→ SOURCE
::::

The Arundells originally came from Lanherne in Cornwall.  Sir Thomas Arundell was granted certain lands of Shaftesbury Abbey in 1547 after the dissolution of the monasteries, although he retained clear Catholic sympathies and was executed for plotting against Dudley, the Protestant Duke of Northumberland in 1552.  His grandson, another Thomas, was involved in the capture of Esztergom in Hungary from the Ottoman Turks in 1595 and was created Count of the Holy Roman Empire to the intense displeasure of Elizabeth I, who promptly imprisoned him on his return for his effrontery in assuming a foreign title.  He succeeded his father in 1598 and was subsequently created first Lord Arundell of Wardour by James I.

::::

→ DATA EXCERPT
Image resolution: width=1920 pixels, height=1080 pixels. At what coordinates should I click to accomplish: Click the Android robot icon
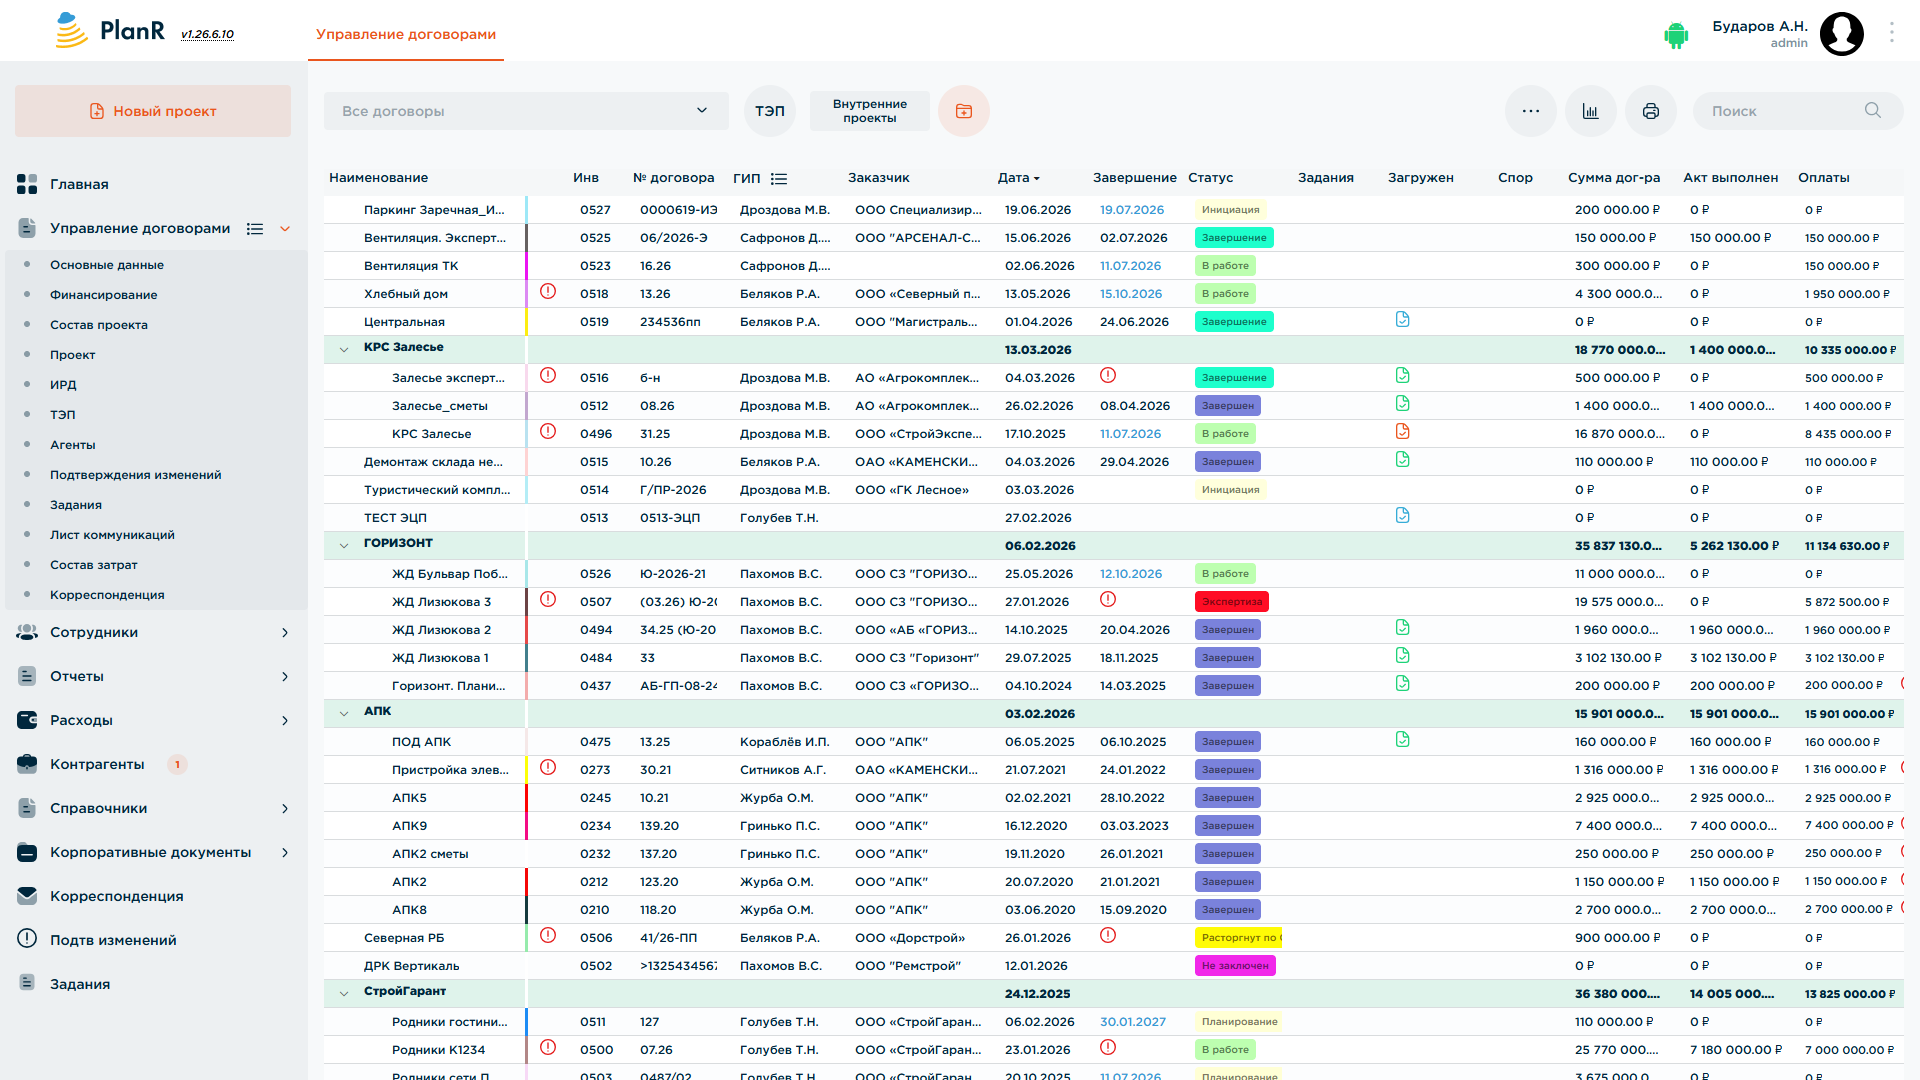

::::

→ EXERCISE REQUIREMENTS
1 - In the passage on the Arundell family, which king created Thomas Arundell the first Lord Arundell of Wardour?
2 - Continue the passage about the Arundell family, starting after its final sentence.

→ ANSWERS FOR THIS EXERCISE
1 - James I.

2 -
At this period, the Arundells lived at Old Wardour Castle, down in the valley, which was redesigned by Smythson, who was working at Longleat at the same time.  It was visited by Charles I, but subsequently ruined in the English Civil War.  Apart from a brief period of conforming in the early years of the 17th century, the Arundells remained staunch Catholics; the third Lord Arundell of Wardour was imprisoned in the Tower of London during the Popish Plot of 1678.

 

During the 18th century, the Arundells repaired their fortunes by a series of judicious marriages to heiresses.  Henry, eighth Lord Arundell of Wardour succeeded in 1756 at the age of 16 while studying abroad at St Omer.  He married Mary Conquest of Irnham Hall in Lincolnshire in 1763.  His mother died in 1769, and after her death he determined to build New Wardour Castle.

 

After various vacillations, he chose James Paine as his architect.  Paine was a disciple of Palladio, and he designed a house of proportion and elegant austerity between 1770 and 1775.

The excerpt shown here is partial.